Die letzte wirklich große Rentnerbeglückung gab es 1972; im Bundestagswahlkampf wurden gleichermaßen die Ausgabenwünsche von CDU und SPD erfüllt – Wahlkampfneutralität in der Rentenversicherung. Seither folgt ein Sparprogramm dem anderen. Erholt sich die Kasse, wird sie sofort ausgekehrt. Norbert Blüm erfand 1997 zum Einsparen Schreibers Demografiefaktor neu; Gerhard Schröder schaffte ihn im Zwischenhoch 1998 wieder ab, um ihn schon 2004 wieder neu zu erfinden; gerade war die Kasse wieder knapp geworden.
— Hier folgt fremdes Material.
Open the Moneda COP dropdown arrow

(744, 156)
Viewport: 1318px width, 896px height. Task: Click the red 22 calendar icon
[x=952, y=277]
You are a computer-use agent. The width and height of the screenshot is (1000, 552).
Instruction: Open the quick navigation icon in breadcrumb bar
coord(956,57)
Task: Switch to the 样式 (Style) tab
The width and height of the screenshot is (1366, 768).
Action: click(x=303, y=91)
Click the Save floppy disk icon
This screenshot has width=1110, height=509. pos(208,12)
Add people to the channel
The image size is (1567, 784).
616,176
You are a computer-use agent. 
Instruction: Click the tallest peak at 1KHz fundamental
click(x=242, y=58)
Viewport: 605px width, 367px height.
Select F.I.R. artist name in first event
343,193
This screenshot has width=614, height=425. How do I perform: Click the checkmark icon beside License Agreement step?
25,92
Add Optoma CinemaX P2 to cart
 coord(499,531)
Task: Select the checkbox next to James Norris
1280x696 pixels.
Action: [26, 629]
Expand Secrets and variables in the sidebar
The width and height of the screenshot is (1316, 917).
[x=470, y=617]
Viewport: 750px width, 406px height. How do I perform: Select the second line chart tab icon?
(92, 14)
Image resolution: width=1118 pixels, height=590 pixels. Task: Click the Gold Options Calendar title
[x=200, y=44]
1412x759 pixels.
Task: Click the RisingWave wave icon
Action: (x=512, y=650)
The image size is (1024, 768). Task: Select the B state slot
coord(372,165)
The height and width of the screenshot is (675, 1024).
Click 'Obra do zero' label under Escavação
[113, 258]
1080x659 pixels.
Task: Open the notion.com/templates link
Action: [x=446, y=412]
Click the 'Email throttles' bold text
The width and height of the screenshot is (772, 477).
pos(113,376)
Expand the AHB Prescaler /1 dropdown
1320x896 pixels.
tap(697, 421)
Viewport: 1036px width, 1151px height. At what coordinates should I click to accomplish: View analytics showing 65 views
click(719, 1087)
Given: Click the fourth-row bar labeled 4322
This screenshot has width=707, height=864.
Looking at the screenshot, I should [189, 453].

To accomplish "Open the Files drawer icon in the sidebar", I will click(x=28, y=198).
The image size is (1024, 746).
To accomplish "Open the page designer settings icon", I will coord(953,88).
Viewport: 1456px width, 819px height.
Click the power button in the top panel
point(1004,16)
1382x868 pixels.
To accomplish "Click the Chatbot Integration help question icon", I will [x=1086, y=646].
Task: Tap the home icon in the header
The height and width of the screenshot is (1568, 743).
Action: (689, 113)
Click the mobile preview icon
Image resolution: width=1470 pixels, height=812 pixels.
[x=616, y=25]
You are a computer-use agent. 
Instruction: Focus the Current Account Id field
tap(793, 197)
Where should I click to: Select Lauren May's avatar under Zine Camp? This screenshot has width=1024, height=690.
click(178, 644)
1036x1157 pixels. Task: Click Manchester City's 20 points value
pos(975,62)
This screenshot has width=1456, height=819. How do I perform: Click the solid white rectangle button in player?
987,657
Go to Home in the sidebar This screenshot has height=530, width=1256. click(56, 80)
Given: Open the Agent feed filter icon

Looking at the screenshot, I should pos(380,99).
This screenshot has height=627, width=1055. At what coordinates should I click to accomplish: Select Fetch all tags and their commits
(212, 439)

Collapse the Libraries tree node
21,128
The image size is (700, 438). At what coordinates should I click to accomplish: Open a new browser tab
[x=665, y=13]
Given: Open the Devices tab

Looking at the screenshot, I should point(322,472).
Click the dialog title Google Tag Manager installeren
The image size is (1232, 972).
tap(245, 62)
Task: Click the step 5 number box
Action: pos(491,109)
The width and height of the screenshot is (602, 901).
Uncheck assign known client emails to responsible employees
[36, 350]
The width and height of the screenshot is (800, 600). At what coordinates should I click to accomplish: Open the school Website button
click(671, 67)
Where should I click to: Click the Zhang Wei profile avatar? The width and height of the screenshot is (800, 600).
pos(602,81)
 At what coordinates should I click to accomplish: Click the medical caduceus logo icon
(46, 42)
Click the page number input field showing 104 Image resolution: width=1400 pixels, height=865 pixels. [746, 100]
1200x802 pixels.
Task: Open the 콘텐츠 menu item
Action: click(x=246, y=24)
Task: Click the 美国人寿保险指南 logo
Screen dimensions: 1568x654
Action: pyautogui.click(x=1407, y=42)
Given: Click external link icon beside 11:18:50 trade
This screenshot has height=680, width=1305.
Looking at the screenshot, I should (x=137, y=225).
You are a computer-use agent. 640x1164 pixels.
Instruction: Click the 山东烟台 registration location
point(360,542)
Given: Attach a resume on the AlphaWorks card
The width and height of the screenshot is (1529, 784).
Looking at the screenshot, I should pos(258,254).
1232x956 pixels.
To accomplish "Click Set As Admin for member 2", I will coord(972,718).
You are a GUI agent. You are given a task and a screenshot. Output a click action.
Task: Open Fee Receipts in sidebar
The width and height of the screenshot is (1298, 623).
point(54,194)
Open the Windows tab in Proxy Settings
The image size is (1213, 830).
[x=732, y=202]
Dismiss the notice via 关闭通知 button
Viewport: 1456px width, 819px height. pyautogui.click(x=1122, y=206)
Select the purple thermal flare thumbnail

In diesen Tagen ist unsere famose Bundesarbeitsministerin Ursula von der Leyen in die großen Latschen von Norbert Blüm und Konrad Adenauer geschlüpft und hat die „Zuschussrente“ erfunden; zufällig liegt gerade Geld in der Rentenkasse und im kommenden Jahr sind wichtige Wahlen.
Wegen des Rückgangs der berufstätigen Bevölkerung und der Zunahme der Rentnerzahlen müssten für diesen Plan jene zahlen, die zukünftig selbst viel niedrigere Renten erhalten werden. Die einzige Spezies neben den Lemmingen, die aus Fehlern nichts lernen, sind die Sozialpolitiker, könnte man meinen. Aber das wäre verharmlosend – längst ist die Sozialpolitik zum systemischen Risiko für unsere Gesellschaft geworden, weil Sozialbeiträge zu Wahlkampfzwecken eingesetzt werden.
Dabei gibt es klare Alternativen: Die beste wäre sicherlich, die angesammelten Mittel in Renten- wie auch Krankenversicherung gut anzulegen für den Tag, an dem die Konjunktur schlecht, das Beitragsaufkommen niedrig und die Arbeitslosigkeit hoch ist. Dagegen spricht: Die Sozialkassen dürfen ihre Mittel nur als mündelsicher und damit extrem niedrig verzinst anlegen – seit der Euro-Krise ein Verlustgeschäft, weil die Inflation mehr wegfrisst, als die Mickerzinsen hergeben.
Unsere Beispielrechnungen zeigen, wie Lebensversicherte, Riester-Rentner und Sparer buchstäblich enteignet werden, wenn die Euro-Rettungs-Niedrigzinspolitik anhält. Frei von Not und Sorge sind nur Pensionäre und Politiker; für jeden Normalbürger wird die Geldanlage zur großen Kunst und Notwendigkeit.
Also ist es wohl die beste Lösung, das Geld an die Versicherten auf dem Wege niedriger Beitragssätze oder Prämienrückerstattung zurückzugeben. Denn Politikern volle Kassen anzuvertrauen ist mindestens so leichtsinnig, wie einen Mops mit der Verteidigung eines Wurstvorrats zu betrauen, wusste schon der große Nationalökonom Joseph Schumpeter.